→ Problem description: Reproduce exactly the lines from the one containing "The height and" through the last line of the records below, both included. Leave out any pictures.

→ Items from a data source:
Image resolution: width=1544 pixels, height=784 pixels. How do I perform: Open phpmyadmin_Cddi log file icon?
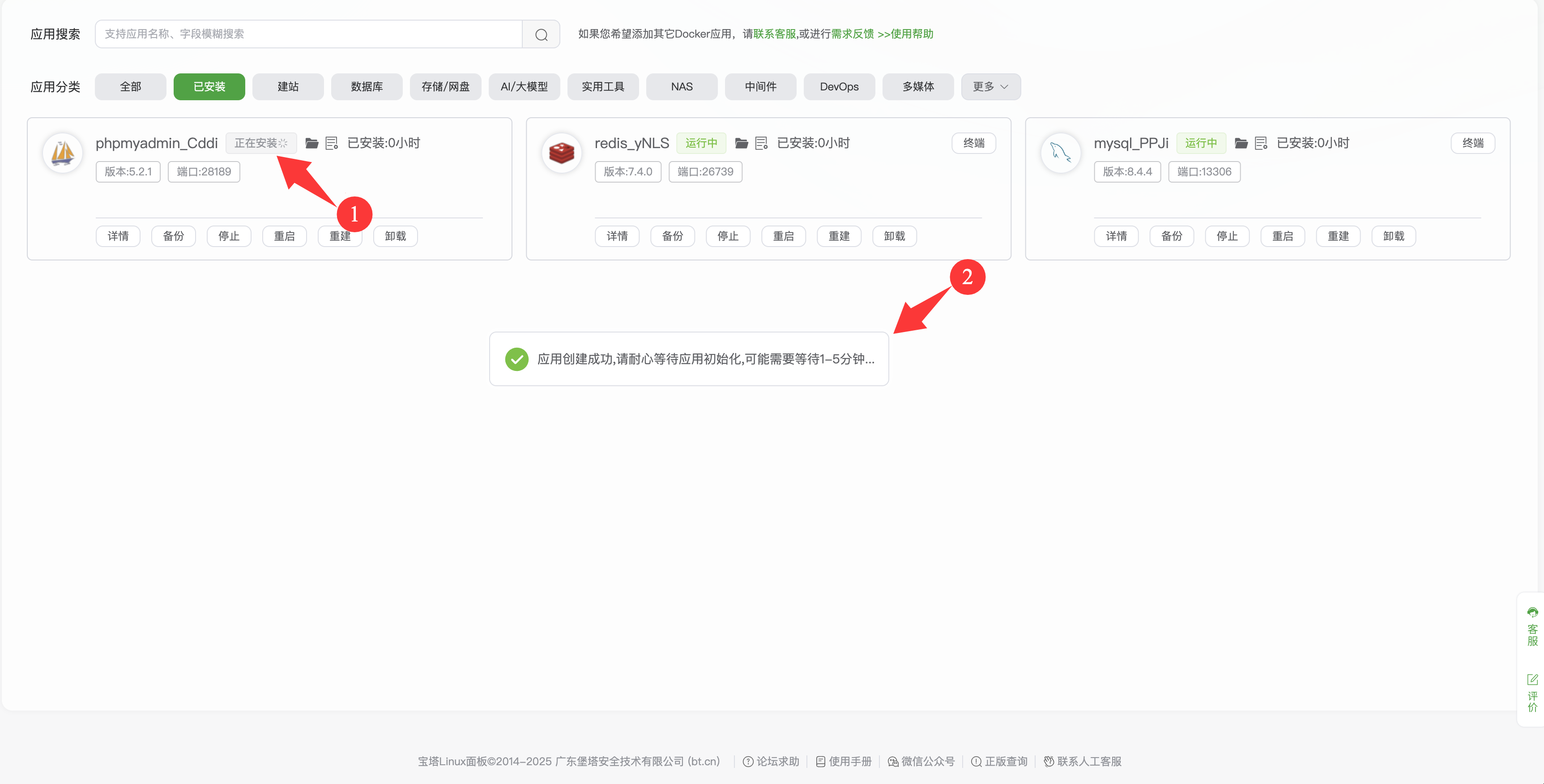332,143
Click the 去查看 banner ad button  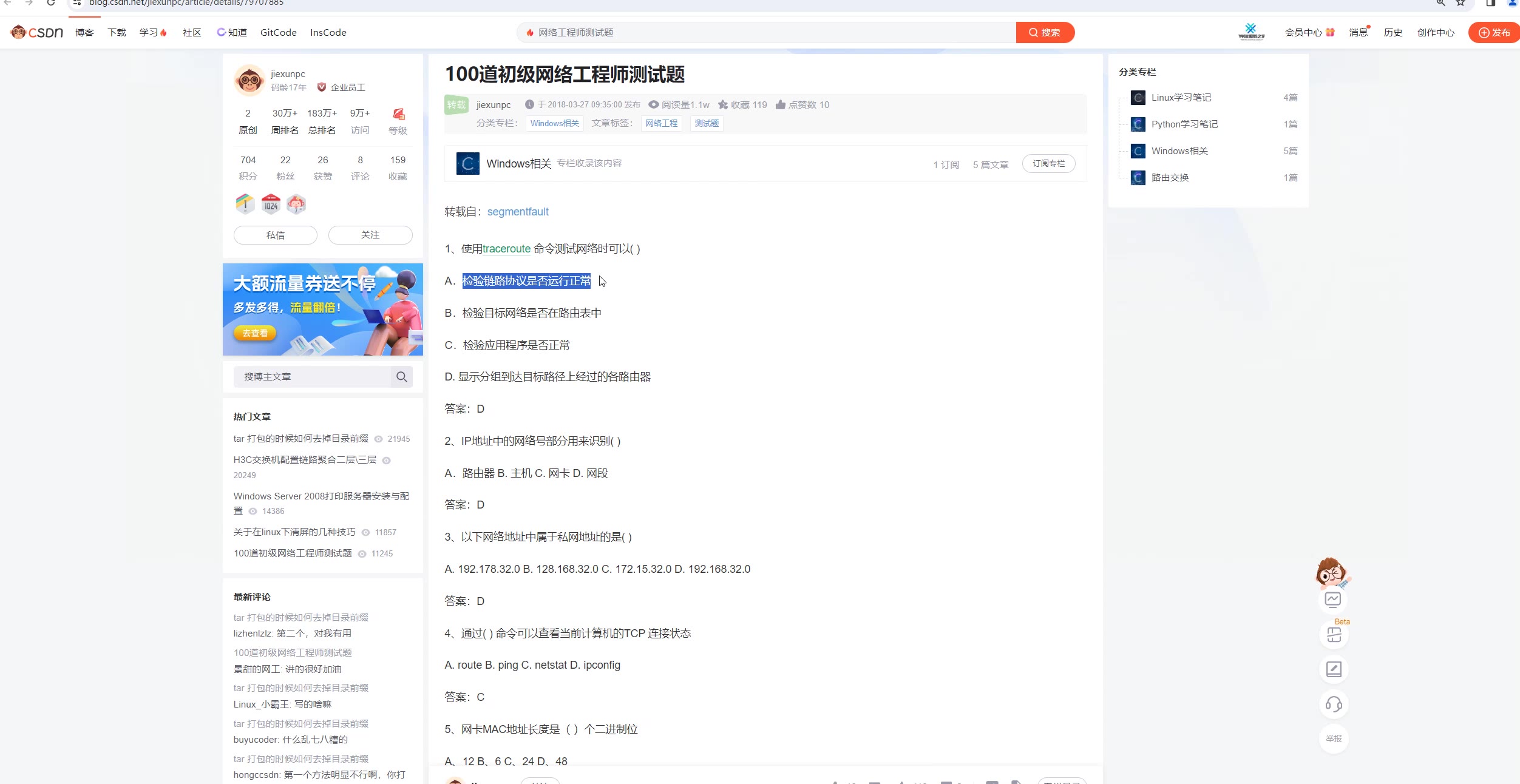[x=254, y=333]
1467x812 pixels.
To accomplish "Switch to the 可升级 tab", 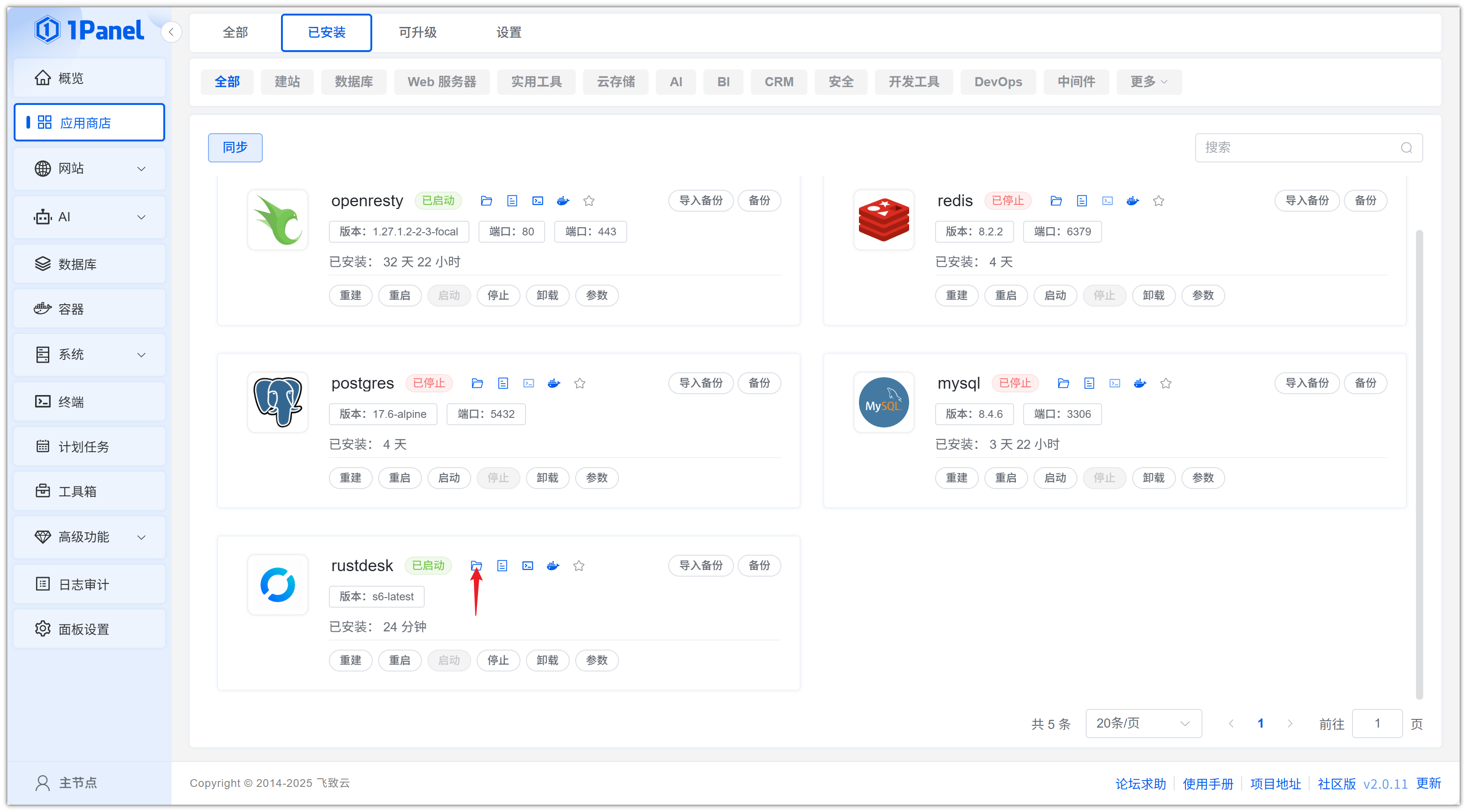I will [x=417, y=32].
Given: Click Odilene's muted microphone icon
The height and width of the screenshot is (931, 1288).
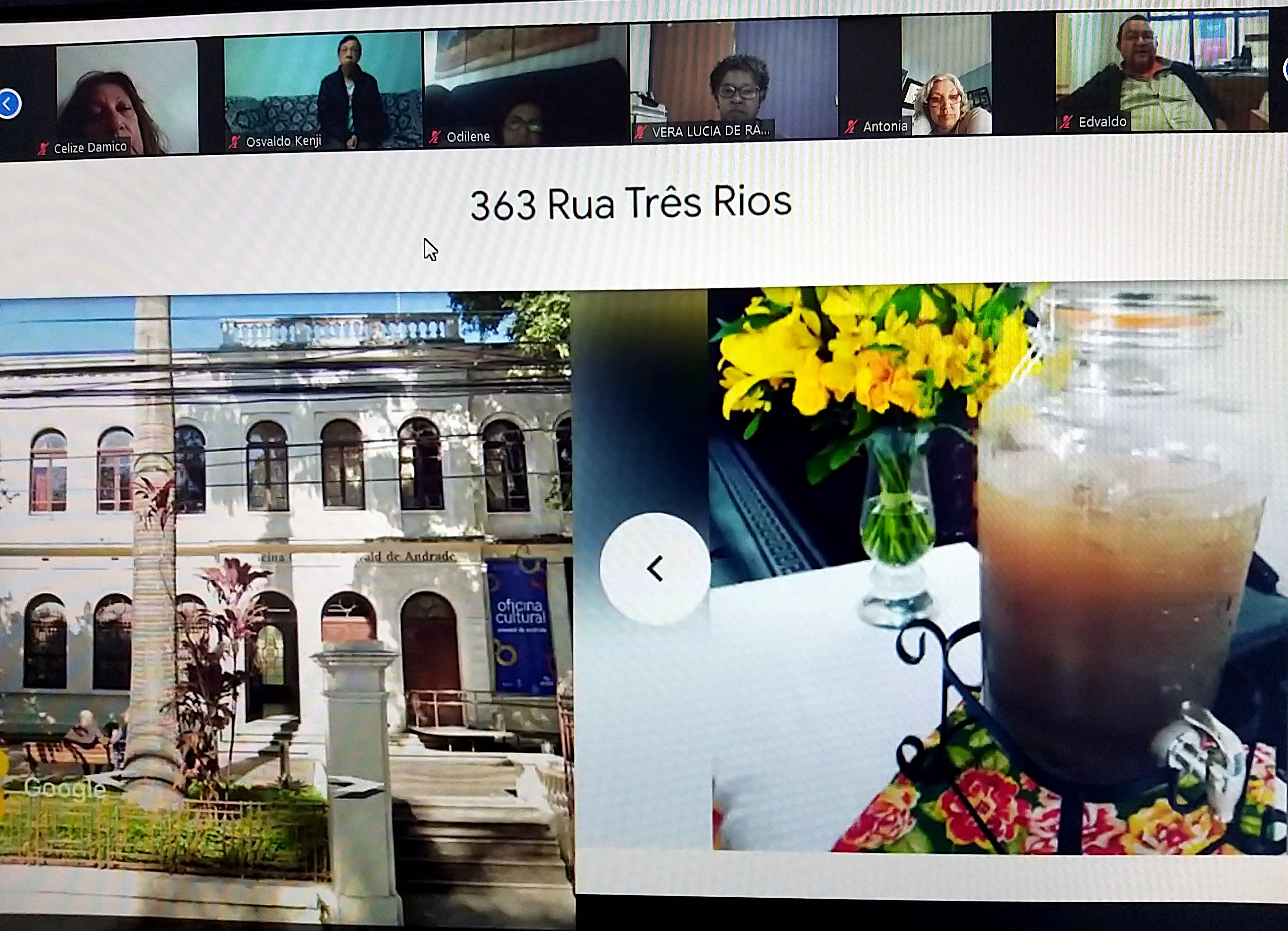Looking at the screenshot, I should click(435, 137).
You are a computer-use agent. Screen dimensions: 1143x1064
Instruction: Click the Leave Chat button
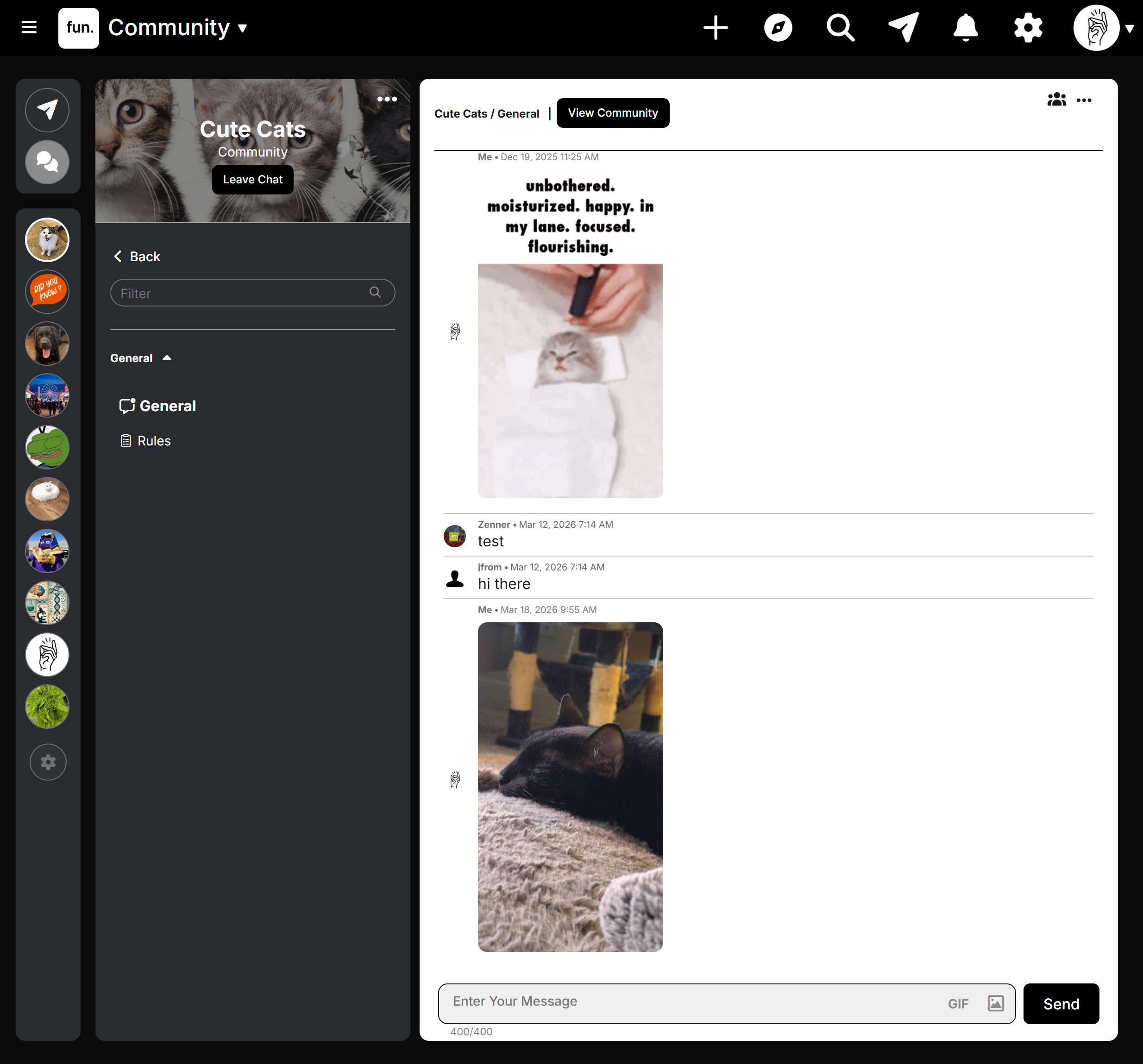click(x=252, y=179)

→ Output below:
The height and width of the screenshot is (931, 1288).
Looking at the screenshot, I should click(435, 137).
You are a computer-use agent. Screen dimensions: 1143x1064
Instruction: Click the Leave Chat button
click(x=252, y=179)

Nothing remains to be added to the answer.